------ GIVEN RECORDS

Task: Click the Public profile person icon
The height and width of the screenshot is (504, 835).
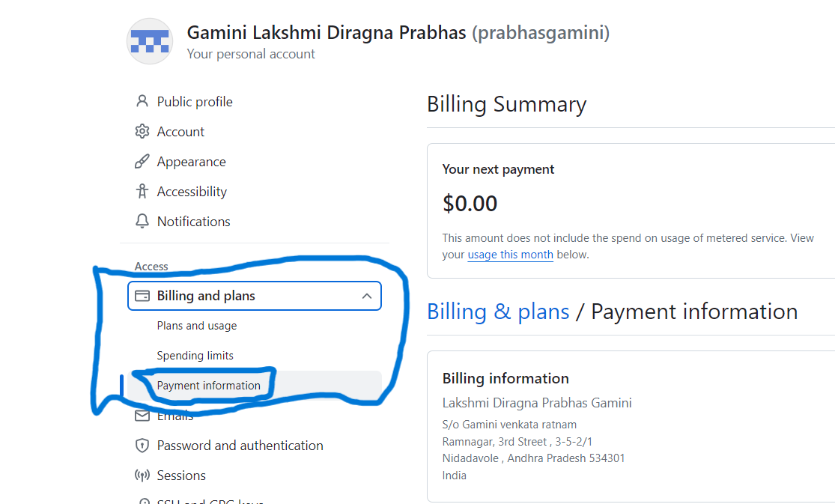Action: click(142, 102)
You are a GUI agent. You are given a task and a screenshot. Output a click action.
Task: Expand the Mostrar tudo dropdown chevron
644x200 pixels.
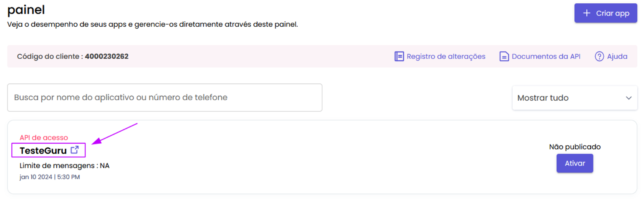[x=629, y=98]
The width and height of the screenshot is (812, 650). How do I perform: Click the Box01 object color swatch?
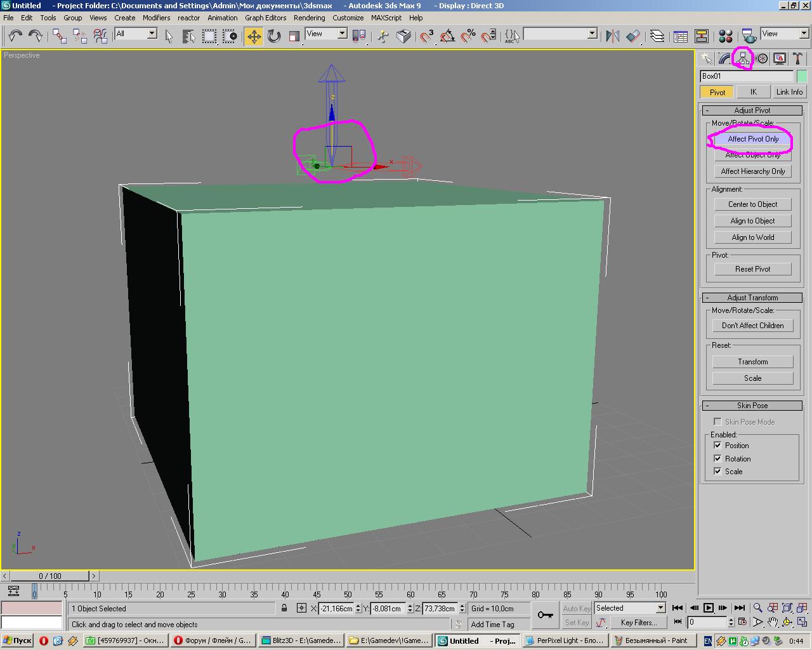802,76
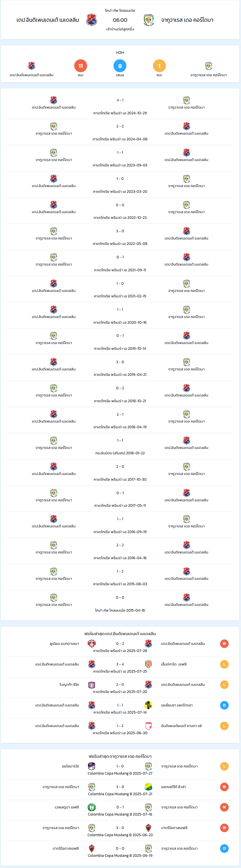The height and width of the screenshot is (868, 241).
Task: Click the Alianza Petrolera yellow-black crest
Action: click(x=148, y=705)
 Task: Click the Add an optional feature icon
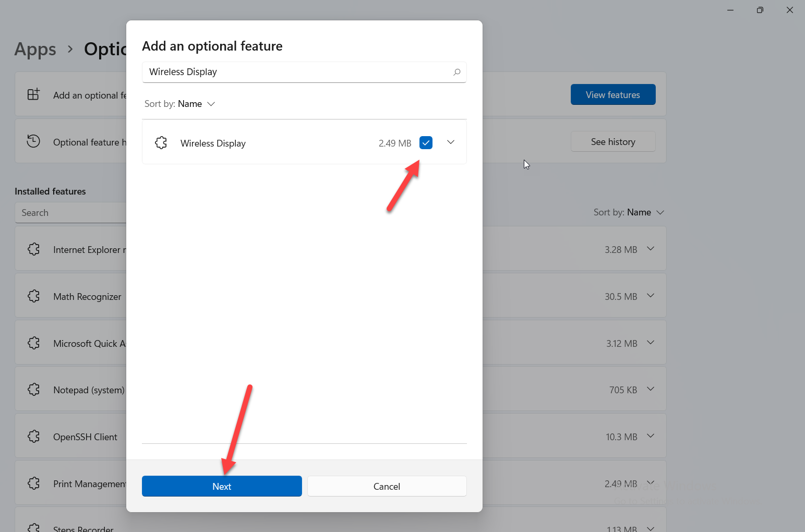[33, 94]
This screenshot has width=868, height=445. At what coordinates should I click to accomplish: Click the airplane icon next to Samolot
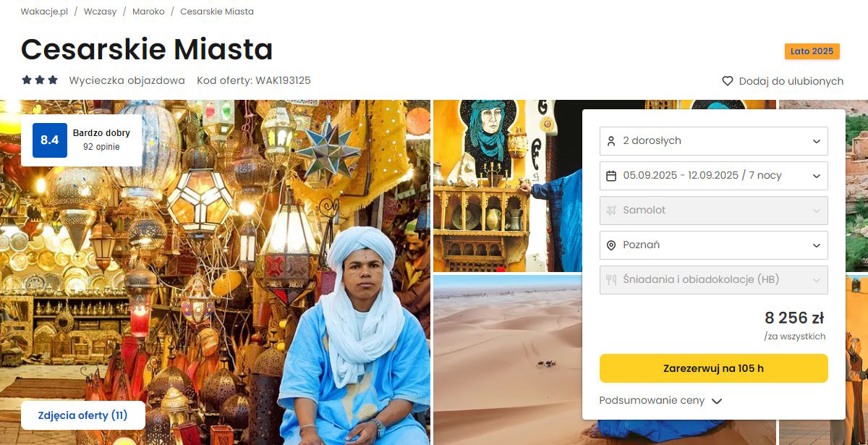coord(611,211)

------------
------ GIVEN RECORDS

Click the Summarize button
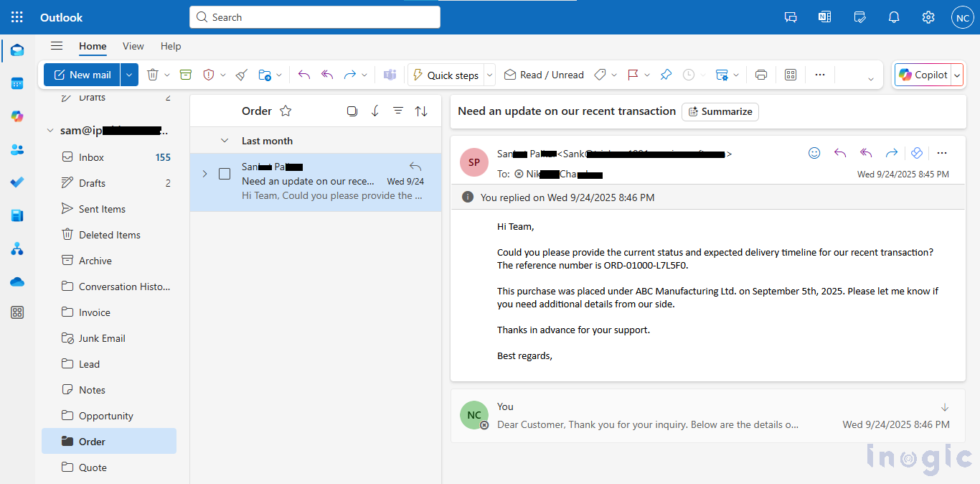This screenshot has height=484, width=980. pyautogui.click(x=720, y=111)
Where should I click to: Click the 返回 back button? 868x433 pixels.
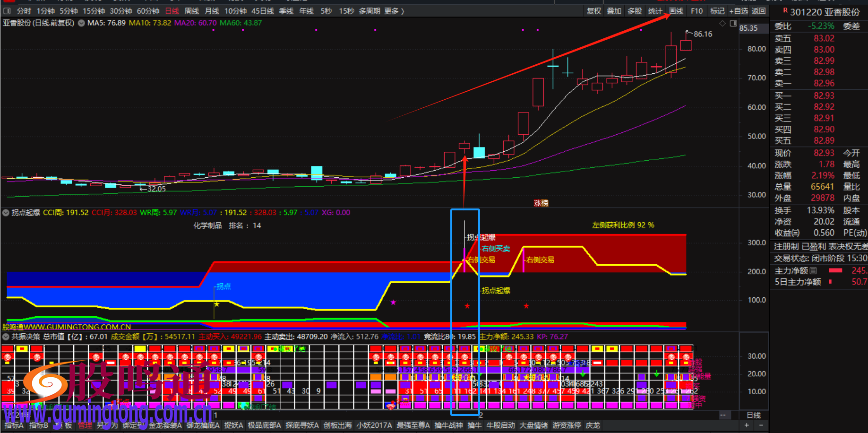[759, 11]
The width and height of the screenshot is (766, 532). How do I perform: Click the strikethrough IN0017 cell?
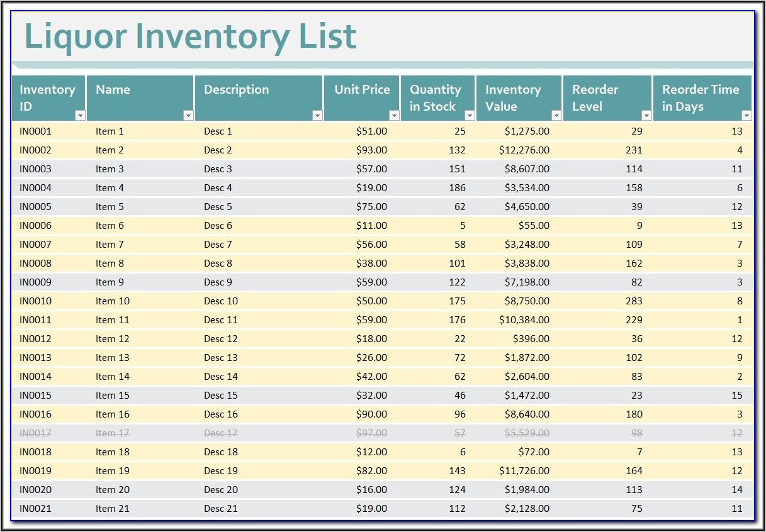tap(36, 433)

------------
------ GIVEN RECORDS

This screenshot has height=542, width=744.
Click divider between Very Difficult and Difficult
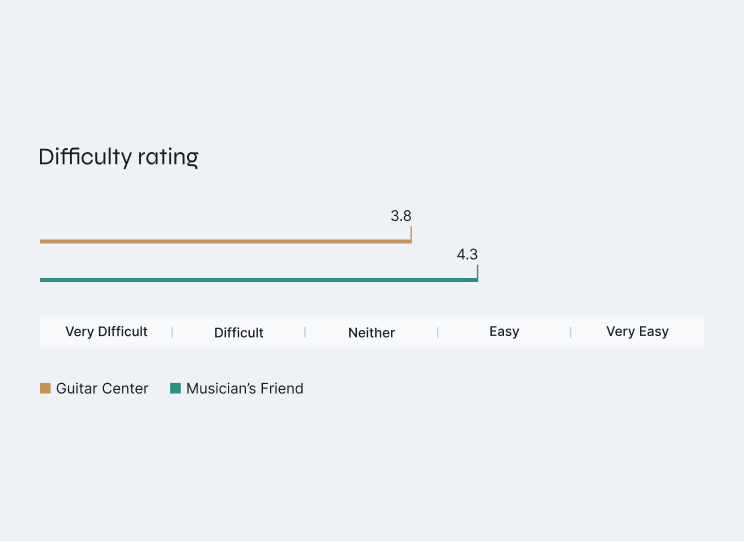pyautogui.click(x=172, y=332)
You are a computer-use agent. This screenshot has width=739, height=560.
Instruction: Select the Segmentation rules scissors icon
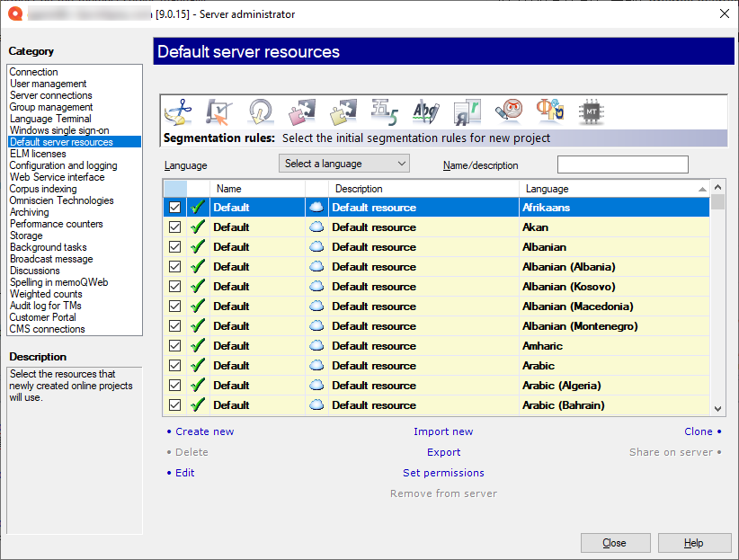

------------

### WHAT YOU WILL DO
Copy exactly the material above from the line with "This screenshot has height=542, width=744." to the line with "Instruction: Select the", ends included, and nothing else. Leave out any picture.

### COMPLETED TASK
This screenshot has height=542, width=744.
Click divider between Very Difficult and Difficult
pyautogui.click(x=172, y=332)
You are a computer-use agent. This screenshot has width=739, height=560.
Instruction: Select the Segmentation rules scissors icon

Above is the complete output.